- Stated task: Identify every row below that contains the word "will" and copy each of those rows in full.

[Stored entries]
◆ ◆ ◆
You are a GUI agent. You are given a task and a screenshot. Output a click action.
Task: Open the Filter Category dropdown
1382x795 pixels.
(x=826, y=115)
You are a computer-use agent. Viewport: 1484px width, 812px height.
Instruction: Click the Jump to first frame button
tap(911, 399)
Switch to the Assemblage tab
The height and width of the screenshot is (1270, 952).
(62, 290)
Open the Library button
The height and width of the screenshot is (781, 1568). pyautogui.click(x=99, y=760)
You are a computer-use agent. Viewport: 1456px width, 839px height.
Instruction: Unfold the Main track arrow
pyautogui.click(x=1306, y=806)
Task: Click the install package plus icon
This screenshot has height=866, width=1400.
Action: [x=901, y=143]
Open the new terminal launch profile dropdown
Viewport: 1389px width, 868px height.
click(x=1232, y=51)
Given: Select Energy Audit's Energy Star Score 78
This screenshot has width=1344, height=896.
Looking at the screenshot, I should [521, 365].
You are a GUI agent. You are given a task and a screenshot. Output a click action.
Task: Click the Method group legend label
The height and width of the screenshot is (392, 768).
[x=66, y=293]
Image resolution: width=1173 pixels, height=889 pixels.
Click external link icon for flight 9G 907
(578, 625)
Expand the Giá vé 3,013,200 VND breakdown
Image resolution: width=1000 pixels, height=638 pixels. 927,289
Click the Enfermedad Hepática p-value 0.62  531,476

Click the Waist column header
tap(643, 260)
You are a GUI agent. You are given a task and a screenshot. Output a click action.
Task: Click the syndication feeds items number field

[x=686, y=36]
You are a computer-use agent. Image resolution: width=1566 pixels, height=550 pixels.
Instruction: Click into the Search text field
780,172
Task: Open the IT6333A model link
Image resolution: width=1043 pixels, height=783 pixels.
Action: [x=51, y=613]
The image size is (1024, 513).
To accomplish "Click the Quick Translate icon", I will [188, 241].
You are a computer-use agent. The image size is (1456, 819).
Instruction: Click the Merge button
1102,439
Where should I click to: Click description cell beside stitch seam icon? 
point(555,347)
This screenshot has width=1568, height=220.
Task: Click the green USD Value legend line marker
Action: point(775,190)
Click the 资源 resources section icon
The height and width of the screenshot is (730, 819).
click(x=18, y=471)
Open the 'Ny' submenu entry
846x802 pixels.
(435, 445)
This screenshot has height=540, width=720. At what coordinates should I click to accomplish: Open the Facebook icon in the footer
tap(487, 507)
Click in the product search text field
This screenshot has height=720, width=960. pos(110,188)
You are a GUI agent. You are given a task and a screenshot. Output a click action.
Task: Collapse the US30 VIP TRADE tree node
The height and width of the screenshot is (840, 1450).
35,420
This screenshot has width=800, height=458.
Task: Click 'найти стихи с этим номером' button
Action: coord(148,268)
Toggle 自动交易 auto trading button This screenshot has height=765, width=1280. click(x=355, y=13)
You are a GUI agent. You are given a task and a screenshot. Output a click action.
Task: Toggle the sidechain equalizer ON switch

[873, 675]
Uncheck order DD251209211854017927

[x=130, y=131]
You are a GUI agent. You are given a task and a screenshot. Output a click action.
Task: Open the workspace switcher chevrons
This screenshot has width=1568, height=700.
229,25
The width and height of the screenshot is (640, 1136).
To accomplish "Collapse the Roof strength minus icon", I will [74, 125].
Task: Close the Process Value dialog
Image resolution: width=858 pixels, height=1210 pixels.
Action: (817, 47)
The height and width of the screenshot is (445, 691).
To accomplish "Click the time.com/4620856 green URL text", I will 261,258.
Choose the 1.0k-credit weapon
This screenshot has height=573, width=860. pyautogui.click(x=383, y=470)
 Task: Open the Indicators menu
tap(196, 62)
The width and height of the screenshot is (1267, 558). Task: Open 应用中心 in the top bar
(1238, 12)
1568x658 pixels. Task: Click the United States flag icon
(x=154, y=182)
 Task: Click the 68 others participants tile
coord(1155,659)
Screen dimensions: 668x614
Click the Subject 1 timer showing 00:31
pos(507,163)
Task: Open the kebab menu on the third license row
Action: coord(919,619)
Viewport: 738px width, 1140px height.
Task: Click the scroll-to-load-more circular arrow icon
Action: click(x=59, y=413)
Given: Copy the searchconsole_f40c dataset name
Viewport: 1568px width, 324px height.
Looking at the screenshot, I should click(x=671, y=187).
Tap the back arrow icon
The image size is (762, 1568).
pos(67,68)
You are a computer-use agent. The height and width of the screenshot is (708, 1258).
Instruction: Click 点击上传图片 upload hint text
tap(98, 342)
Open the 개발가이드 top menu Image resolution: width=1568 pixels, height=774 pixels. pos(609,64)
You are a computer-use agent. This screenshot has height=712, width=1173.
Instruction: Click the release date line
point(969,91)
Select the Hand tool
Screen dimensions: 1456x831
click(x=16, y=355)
◆ ◆ ◆
- Problem solution:
To accomplish "Click the Quick Translate icon", I will [188, 241].
To accomplish "Collapse the Roof strength minus icon", I will [74, 125].
To accomplish "Click the time.com/4620856 green URL text", I will 261,258.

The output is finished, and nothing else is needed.